─── Exercise inputs

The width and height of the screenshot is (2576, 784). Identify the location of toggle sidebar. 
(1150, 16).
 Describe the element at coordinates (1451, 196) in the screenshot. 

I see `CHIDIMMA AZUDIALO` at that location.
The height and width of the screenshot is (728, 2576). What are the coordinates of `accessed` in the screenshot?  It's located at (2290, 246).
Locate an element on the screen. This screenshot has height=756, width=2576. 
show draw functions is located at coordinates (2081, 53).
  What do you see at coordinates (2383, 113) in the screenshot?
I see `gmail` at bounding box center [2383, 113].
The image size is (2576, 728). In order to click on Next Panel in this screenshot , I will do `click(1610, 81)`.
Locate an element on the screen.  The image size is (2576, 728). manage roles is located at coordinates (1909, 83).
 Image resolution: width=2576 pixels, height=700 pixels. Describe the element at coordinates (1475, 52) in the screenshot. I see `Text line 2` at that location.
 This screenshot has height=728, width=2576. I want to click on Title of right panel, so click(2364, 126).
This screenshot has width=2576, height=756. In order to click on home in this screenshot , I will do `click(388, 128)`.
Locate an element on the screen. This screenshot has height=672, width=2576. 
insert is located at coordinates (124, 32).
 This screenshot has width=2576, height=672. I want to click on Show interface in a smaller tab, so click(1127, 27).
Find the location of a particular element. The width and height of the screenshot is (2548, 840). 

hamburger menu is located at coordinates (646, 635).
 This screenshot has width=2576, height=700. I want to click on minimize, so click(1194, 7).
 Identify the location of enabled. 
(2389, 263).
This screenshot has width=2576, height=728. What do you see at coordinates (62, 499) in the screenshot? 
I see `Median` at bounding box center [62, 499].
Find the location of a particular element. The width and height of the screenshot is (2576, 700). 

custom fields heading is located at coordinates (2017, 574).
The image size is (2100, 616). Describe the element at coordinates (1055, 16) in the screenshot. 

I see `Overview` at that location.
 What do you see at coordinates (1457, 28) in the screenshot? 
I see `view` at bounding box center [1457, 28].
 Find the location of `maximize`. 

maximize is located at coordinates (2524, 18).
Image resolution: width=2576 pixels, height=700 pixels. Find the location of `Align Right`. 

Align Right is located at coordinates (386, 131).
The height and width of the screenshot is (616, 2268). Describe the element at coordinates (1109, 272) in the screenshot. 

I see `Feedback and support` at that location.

──────

Copy out every one of the lines above word for word, with nothing changed.

## [Output of the task]
The width and height of the screenshot is (2576, 784). Identify the location of toggle sidebar. 
(1150, 16).
 Describe the element at coordinates (1451, 196) in the screenshot. 

I see `CHIDIMMA AZUDIALO` at that location.
The height and width of the screenshot is (728, 2576). What are the coordinates of `accessed` in the screenshot?  It's located at (2290, 246).
Locate an element on the screen. This screenshot has height=756, width=2576. 
show draw functions is located at coordinates (2081, 53).
  What do you see at coordinates (2383, 113) in the screenshot?
I see `gmail` at bounding box center [2383, 113].
The image size is (2576, 728). In order to click on Next Panel in this screenshot , I will do `click(1610, 81)`.
Locate an element on the screen.  The image size is (2576, 728). manage roles is located at coordinates (1909, 83).
 Image resolution: width=2576 pixels, height=700 pixels. Describe the element at coordinates (1475, 52) in the screenshot. I see `Text line 2` at that location.
 This screenshot has height=728, width=2576. I want to click on Title of right panel, so click(2364, 126).
This screenshot has width=2576, height=756. In order to click on home in this screenshot , I will do `click(388, 128)`.
Locate an element on the screen. This screenshot has height=672, width=2576. 
insert is located at coordinates (124, 32).
 This screenshot has width=2576, height=672. I want to click on Show interface in a smaller tab, so click(1127, 27).
Find the location of a particular element. The width and height of the screenshot is (2548, 840). 

hamburger menu is located at coordinates (646, 635).
 This screenshot has width=2576, height=700. I want to click on minimize, so click(1194, 7).
 Identify the location of enabled. 
(2389, 263).
This screenshot has width=2576, height=728. What do you see at coordinates (62, 499) in the screenshot? 
I see `Median` at bounding box center [62, 499].
Find the location of a particular element. The width and height of the screenshot is (2576, 700). 

custom fields heading is located at coordinates (2017, 574).
The image size is (2100, 616). Describe the element at coordinates (1055, 16) in the screenshot. 

I see `Overview` at that location.
 What do you see at coordinates (1457, 28) in the screenshot? 
I see `view` at bounding box center [1457, 28].
 Find the location of `maximize`. 

maximize is located at coordinates (2524, 18).
Image resolution: width=2576 pixels, height=700 pixels. Find the location of `Align Right`. 

Align Right is located at coordinates (386, 131).
The height and width of the screenshot is (616, 2268). Describe the element at coordinates (1109, 272) in the screenshot. 

I see `Feedback and support` at that location.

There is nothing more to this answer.